• Exercise objective
Every entry, exactly as given, must be retyped.

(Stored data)

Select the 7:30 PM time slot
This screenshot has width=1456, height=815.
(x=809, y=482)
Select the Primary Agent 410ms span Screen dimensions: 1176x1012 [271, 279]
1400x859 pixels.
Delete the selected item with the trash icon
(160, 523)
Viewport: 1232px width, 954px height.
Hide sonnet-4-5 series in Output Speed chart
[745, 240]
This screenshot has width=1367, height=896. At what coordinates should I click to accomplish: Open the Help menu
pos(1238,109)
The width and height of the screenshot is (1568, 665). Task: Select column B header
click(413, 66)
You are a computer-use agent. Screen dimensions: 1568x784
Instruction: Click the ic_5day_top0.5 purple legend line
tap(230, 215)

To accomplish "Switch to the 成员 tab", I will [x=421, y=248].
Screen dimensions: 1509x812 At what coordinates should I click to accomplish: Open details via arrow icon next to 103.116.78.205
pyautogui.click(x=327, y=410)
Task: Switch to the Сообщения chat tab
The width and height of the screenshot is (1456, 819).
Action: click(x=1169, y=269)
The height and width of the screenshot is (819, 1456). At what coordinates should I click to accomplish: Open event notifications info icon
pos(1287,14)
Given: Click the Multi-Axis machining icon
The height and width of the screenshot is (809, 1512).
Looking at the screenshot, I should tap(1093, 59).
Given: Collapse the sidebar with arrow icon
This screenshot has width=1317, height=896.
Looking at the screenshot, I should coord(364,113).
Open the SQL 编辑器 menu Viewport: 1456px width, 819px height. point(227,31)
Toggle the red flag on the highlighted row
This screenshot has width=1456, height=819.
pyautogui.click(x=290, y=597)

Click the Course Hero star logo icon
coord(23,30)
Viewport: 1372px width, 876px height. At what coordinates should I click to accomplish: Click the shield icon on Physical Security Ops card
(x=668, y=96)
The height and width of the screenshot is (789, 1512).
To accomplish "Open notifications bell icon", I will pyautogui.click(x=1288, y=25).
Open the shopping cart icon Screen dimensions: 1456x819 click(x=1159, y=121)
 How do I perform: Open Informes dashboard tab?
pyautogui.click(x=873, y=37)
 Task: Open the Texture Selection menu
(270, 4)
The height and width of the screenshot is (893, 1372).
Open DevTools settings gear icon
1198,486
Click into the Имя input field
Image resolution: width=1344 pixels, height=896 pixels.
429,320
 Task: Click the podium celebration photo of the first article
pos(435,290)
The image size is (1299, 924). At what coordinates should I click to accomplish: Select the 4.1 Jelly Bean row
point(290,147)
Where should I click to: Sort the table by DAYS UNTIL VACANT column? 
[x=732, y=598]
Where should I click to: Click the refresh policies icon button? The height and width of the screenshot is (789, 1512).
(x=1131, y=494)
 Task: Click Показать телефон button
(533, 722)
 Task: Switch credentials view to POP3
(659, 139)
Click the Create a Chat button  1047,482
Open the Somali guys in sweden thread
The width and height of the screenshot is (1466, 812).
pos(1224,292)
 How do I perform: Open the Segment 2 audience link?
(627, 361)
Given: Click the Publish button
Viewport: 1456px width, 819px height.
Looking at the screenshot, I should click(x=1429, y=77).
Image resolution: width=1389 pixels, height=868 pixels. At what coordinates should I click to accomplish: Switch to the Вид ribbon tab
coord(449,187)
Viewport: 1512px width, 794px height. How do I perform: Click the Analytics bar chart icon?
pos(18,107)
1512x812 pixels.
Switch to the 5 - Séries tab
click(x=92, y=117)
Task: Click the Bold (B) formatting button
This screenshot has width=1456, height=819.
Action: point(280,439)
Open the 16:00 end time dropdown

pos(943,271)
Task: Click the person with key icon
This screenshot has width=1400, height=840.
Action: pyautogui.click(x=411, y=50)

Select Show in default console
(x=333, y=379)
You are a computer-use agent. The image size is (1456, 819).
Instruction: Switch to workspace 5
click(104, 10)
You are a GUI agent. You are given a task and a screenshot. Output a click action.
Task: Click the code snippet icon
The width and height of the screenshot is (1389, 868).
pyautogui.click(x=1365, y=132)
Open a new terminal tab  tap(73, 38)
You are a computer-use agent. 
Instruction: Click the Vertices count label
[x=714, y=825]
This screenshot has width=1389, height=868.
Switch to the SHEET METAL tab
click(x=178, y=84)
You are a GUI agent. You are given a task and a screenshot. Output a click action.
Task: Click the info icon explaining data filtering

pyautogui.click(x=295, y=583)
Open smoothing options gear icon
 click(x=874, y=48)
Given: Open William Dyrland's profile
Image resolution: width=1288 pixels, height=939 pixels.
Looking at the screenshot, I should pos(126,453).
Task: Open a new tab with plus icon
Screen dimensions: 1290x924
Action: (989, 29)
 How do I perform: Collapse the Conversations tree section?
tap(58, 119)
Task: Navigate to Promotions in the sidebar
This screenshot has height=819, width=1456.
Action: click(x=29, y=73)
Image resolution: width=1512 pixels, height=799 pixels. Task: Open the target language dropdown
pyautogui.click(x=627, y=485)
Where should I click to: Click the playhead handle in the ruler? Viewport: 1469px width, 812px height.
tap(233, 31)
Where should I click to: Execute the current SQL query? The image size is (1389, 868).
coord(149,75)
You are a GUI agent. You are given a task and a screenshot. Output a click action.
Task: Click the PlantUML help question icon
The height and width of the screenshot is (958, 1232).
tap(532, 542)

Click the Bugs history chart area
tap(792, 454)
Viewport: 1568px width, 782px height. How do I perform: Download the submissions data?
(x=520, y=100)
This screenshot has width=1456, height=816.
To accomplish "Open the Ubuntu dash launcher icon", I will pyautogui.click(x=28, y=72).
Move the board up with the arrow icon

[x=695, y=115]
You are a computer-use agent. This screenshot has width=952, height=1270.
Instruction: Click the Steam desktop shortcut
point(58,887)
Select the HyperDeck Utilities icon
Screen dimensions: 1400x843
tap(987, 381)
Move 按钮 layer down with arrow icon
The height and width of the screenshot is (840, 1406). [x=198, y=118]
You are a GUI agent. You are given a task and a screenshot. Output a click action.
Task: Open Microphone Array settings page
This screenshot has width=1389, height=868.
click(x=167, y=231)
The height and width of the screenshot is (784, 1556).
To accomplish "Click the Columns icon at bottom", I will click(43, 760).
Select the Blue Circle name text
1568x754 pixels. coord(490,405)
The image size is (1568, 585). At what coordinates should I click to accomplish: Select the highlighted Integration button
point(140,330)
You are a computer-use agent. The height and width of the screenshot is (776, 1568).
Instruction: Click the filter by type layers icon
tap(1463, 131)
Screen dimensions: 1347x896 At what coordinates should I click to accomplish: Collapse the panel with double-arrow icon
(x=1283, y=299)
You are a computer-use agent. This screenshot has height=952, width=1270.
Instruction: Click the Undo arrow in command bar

• Solved problem
Select the 7:30 PM time slot
This screenshot has width=1456, height=815.
(x=809, y=482)
Select the Primary Agent 410ms span Screen dimensions: 1176x1012 [271, 279]
1400x859 pixels.
Delete the selected item with the trash icon
(160, 523)
Viewport: 1232px width, 954px height.
Hide sonnet-4-5 series in Output Speed chart
[745, 240]
This screenshot has width=1367, height=896. At what coordinates should I click to accomplish: Open the Help menu
pos(1238,109)
The width and height of the screenshot is (1568, 665). Task: Select column B header
click(413, 66)
You are a computer-use agent. Screen dimensions: 1568x784
Instruction: Click the ic_5day_top0.5 purple legend line
tap(230, 215)

To accomplish "Switch to the 成员 tab", I will [x=421, y=248].
Screen dimensions: 1509x812 At what coordinates should I click to accomplish: Open details via arrow icon next to 103.116.78.205
pyautogui.click(x=327, y=410)
Task: Switch to the Сообщения chat tab
The width and height of the screenshot is (1456, 819).
Action: click(x=1169, y=269)
The height and width of the screenshot is (819, 1456). At what coordinates should I click to accomplish: Open event notifications info icon
pos(1287,14)
Given: Click the Multi-Axis machining icon
The height and width of the screenshot is (809, 1512).
Looking at the screenshot, I should tap(1093, 59).
Given: Collapse the sidebar with arrow icon
This screenshot has width=1317, height=896.
Looking at the screenshot, I should coord(364,113).
Open the SQL 编辑器 menu Viewport: 1456px width, 819px height. point(227,31)
Toggle the red flag on the highlighted row
This screenshot has width=1456, height=819.
pyautogui.click(x=290, y=597)

Click the Course Hero star logo icon
coord(23,30)
Viewport: 1372px width, 876px height. At what coordinates should I click to accomplish: Click the shield icon on Physical Security Ops card
(x=668, y=96)
The height and width of the screenshot is (789, 1512).
To accomplish "Open notifications bell icon", I will pyautogui.click(x=1288, y=25).
Open the shopping cart icon Screen dimensions: 1456x819 click(x=1159, y=121)
 How do I perform: Open Informes dashboard tab?
pyautogui.click(x=873, y=37)
 Task: Open the Texture Selection menu
(270, 4)
The height and width of the screenshot is (893, 1372).
Open DevTools settings gear icon
1198,486
Click into the Имя input field
Image resolution: width=1344 pixels, height=896 pixels.
429,320
 Task: Click the podium celebration photo of the first article
pos(435,290)
The image size is (1299, 924). At what coordinates should I click to accomplish: Select the 4.1 Jelly Bean row
point(290,147)
Where should I click to: Sort the table by DAYS UNTIL VACANT column? 
[x=732, y=598]
Where should I click to: Click the refresh policies icon button? The height and width of the screenshot is (789, 1512).
(x=1131, y=494)
 Task: Click Показать телефон button
(533, 722)
 Task: Switch credentials view to POP3
(659, 139)
Click the Create a Chat button  1047,482
Open the Somali guys in sweden thread
The width and height of the screenshot is (1466, 812).
pos(1224,292)
 How do I perform: Open the Segment 2 audience link?
(627, 361)
Given: Click the Publish button
Viewport: 1456px width, 819px height.
Looking at the screenshot, I should click(x=1429, y=77).
Image resolution: width=1389 pixels, height=868 pixels. At what coordinates should I click to accomplish: Switch to the Вид ribbon tab
coord(449,187)
Viewport: 1512px width, 794px height. How do I perform: Click the Analytics bar chart icon?
pos(18,107)
1512x812 pixels.
Switch to the 5 - Séries tab
click(x=92, y=117)
Task: Click the Bold (B) formatting button
This screenshot has width=1456, height=819.
Action: point(280,439)
Open the 16:00 end time dropdown

pos(943,271)
Task: Click the person with key icon
This screenshot has width=1400, height=840.
Action: pyautogui.click(x=411, y=50)

Select Show in default console
(x=333, y=379)
You are a computer-use agent. The image size is (1456, 819).
Instruction: Switch to workspace 5
click(104, 10)
You are a GUI agent. You are given a task and a screenshot. Output a click action.
Task: Click the code snippet icon
The width and height of the screenshot is (1389, 868).
pyautogui.click(x=1365, y=132)
Open a new terminal tab  tap(73, 38)
You are a computer-use agent. 
Instruction: Click the Vertices count label
[x=714, y=825]
This screenshot has width=1389, height=868.
Switch to the SHEET METAL tab
click(x=178, y=84)
You are a GUI agent. You are given a task and a screenshot. Output a click action.
Task: Click the info icon explaining data filtering

pyautogui.click(x=295, y=583)
Open smoothing options gear icon
 click(x=874, y=48)
Given: Open William Dyrland's profile
Image resolution: width=1288 pixels, height=939 pixels.
Looking at the screenshot, I should pos(126,453).
Task: Open a new tab with plus icon
Screen dimensions: 1290x924
Action: (989, 29)
 How do I perform: Collapse the Conversations tree section?
tap(58, 119)
Task: Navigate to Promotions in the sidebar
This screenshot has height=819, width=1456.
Action: click(x=29, y=73)
Image resolution: width=1512 pixels, height=799 pixels. Task: Open the target language dropdown
pyautogui.click(x=627, y=485)
Where should I click to: Click the playhead handle in the ruler? Viewport: 1469px width, 812px height.
tap(233, 31)
Where should I click to: Execute the current SQL query? The image size is (1389, 868).
coord(149,75)
You are a GUI agent. You are given a task and a screenshot. Output a click action.
Task: Click the PlantUML help question icon
The height and width of the screenshot is (958, 1232).
tap(532, 542)

Click the Bugs history chart area
tap(792, 454)
Viewport: 1568px width, 782px height. How do I perform: Download the submissions data?
(x=520, y=100)
This screenshot has width=1456, height=816.
To accomplish "Open the Ubuntu dash launcher icon", I will pyautogui.click(x=28, y=72).
Move the board up with the arrow icon

[x=695, y=115]
You are a computer-use agent. This screenshot has width=952, height=1270.
Instruction: Click the Steam desktop shortcut
point(58,887)
Select the HyperDeck Utilities icon
Screen dimensions: 1400x843
tap(987, 381)
Move 按钮 layer down with arrow icon
The height and width of the screenshot is (840, 1406). [x=198, y=118]
You are a GUI agent. You are given a task and a screenshot. Output a click action.
Task: Open Microphone Array settings page
This screenshot has width=1389, height=868.
click(x=167, y=231)
The height and width of the screenshot is (784, 1556).
To accomplish "Click the Columns icon at bottom", I will click(43, 760).
Select the Blue Circle name text
1568x754 pixels. coord(490,405)
The image size is (1568, 585). At what coordinates should I click to accomplish: Select the highlighted Integration button
point(140,330)
You are a computer-use agent. The height and width of the screenshot is (776, 1568).
Instruction: Click the filter by type layers icon
tap(1463, 131)
Screen dimensions: 1347x896 At what coordinates should I click to accomplish: Collapse the panel with double-arrow icon
(x=1283, y=299)
You are a computer-use agent. This screenshot has height=952, width=1270.
Instruction: Click the Undo arrow in command bar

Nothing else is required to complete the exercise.